**Problem requirements**
Reproduce word for word the lines between the one containing "Viewport: 619px width, 417px" and the end of the entries below, both inclusive; leave out pictures.

____________________

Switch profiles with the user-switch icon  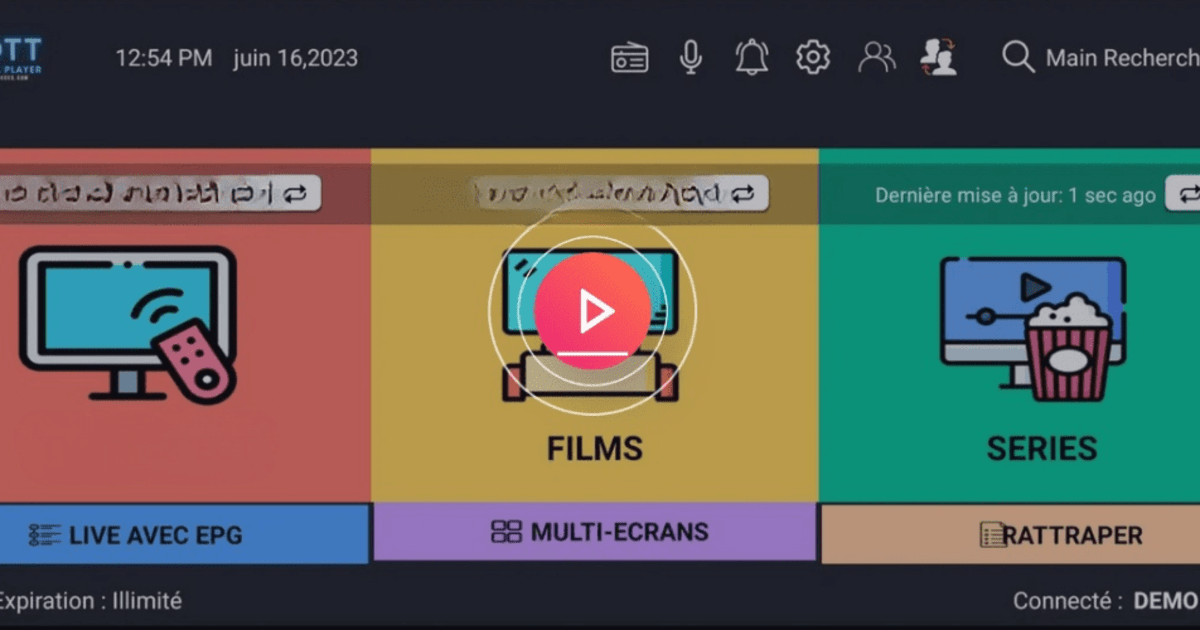[x=938, y=57]
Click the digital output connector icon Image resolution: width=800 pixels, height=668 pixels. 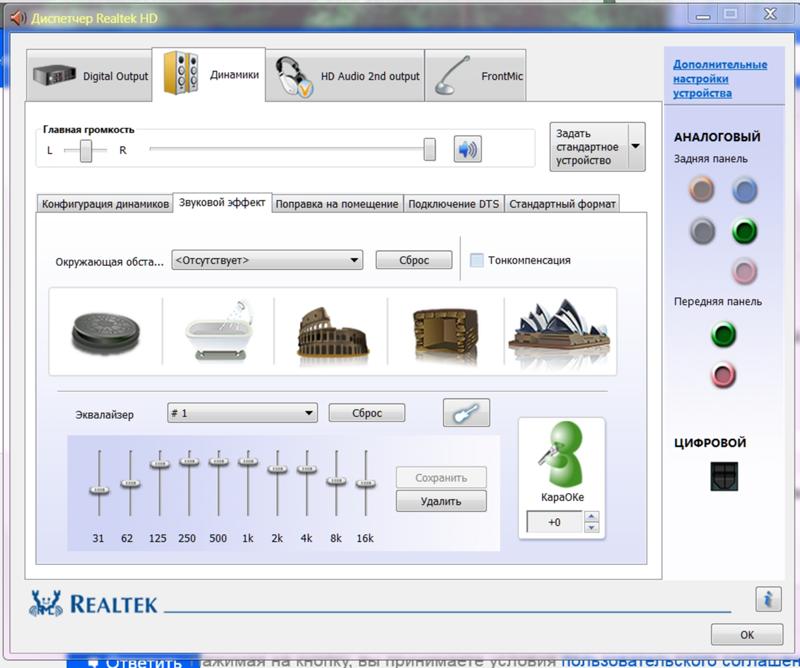pyautogui.click(x=723, y=476)
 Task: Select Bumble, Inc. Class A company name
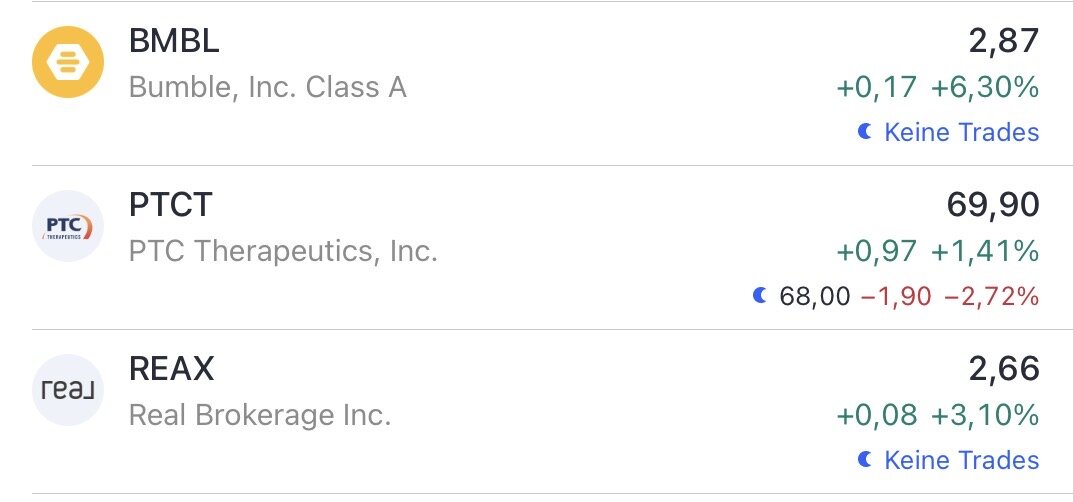click(268, 87)
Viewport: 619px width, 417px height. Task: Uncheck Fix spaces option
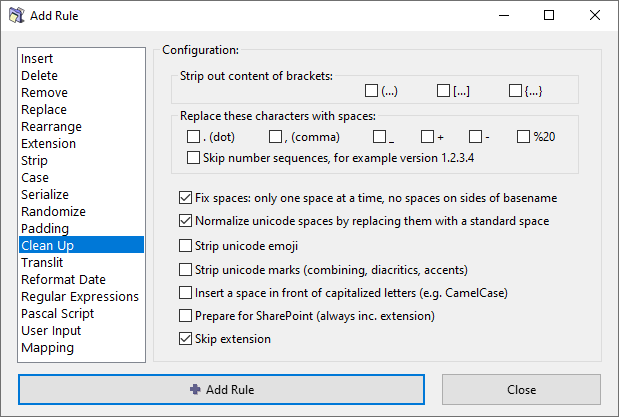(x=185, y=197)
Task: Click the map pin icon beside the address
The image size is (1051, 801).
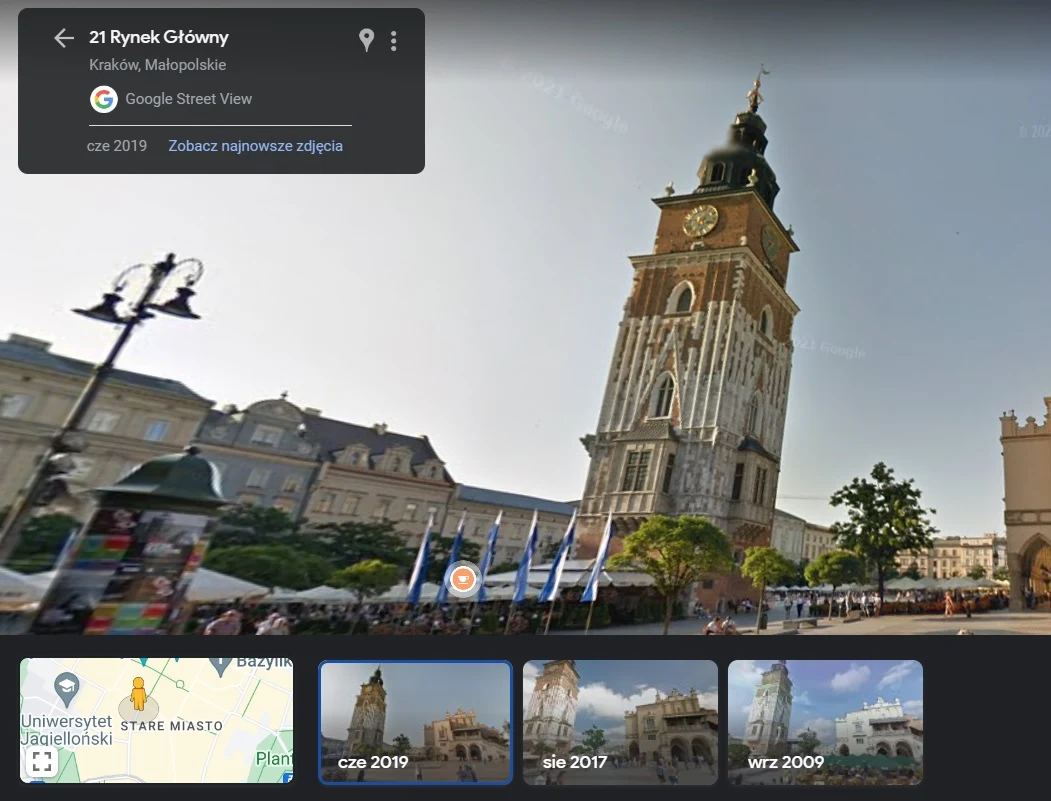Action: click(x=365, y=40)
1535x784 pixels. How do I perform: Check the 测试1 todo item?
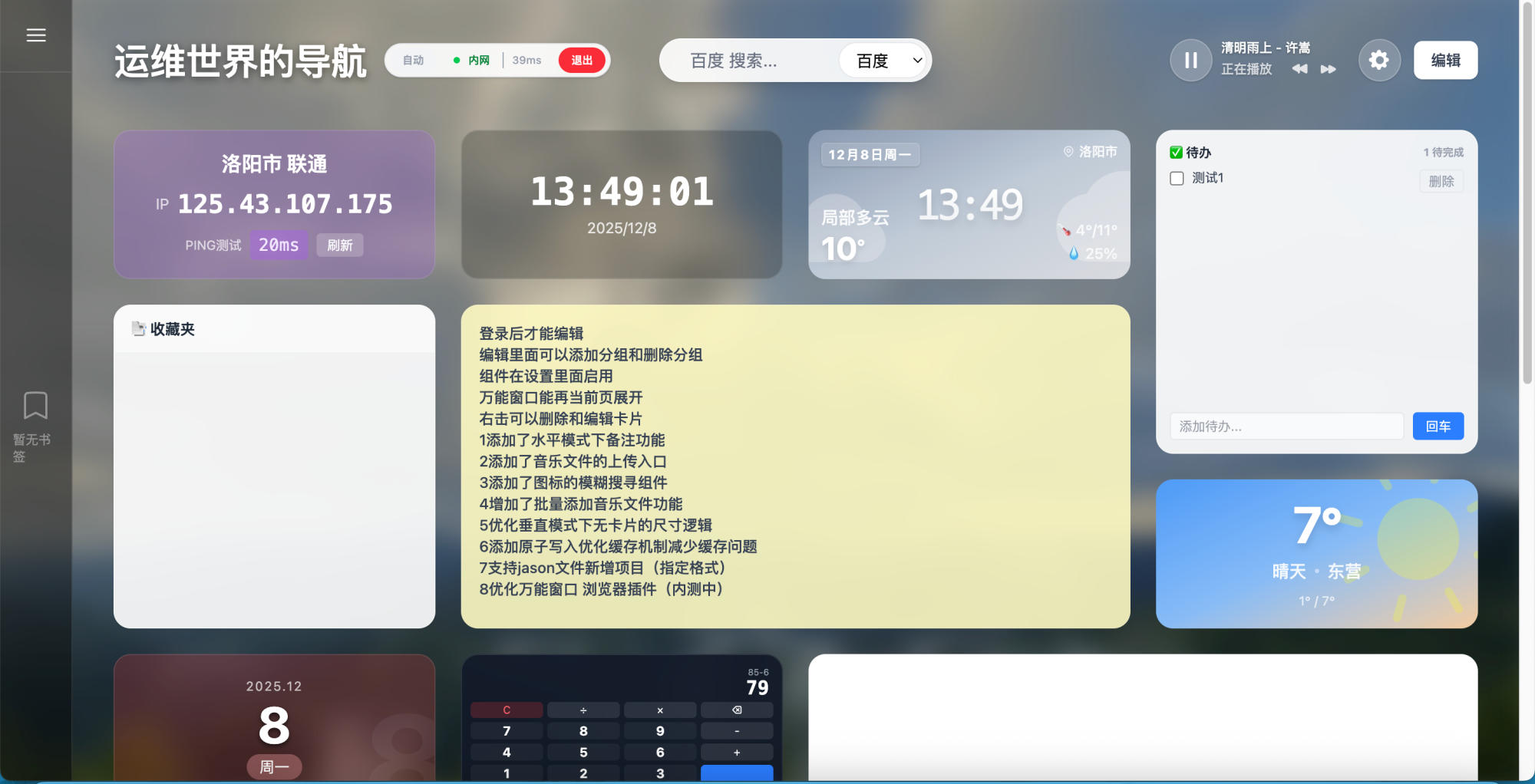point(1177,179)
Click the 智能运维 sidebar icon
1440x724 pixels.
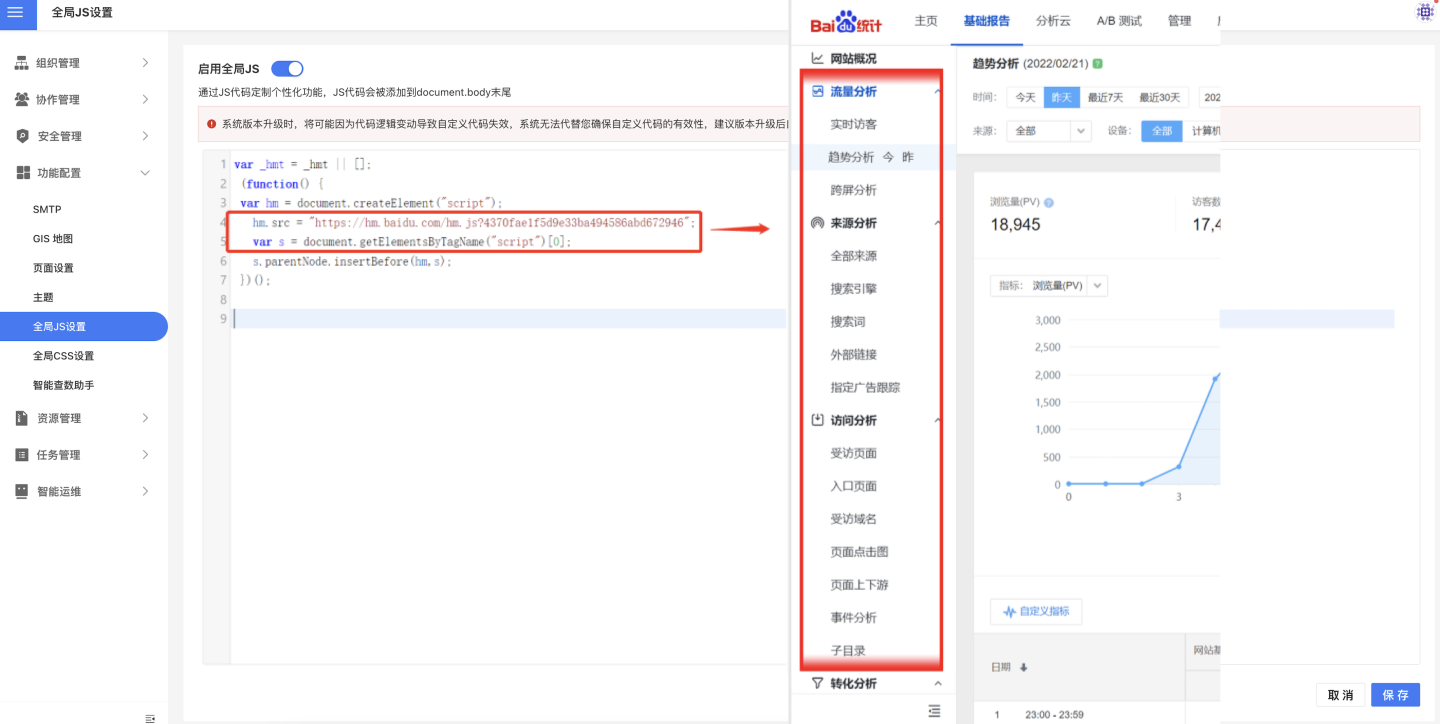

____________________

**Result of the exercise**
Viewport: 619px width, 417px height. Task: Uncheck Fix spaces option
(x=185, y=197)
Task: Click the map pin icon beside the address
The image size is (1051, 801).
Action: click(x=365, y=40)
1535x784 pixels. How do I perform: Check the 测试1 todo item?
point(1177,179)
Click the 智能运维 sidebar icon
1440x724 pixels.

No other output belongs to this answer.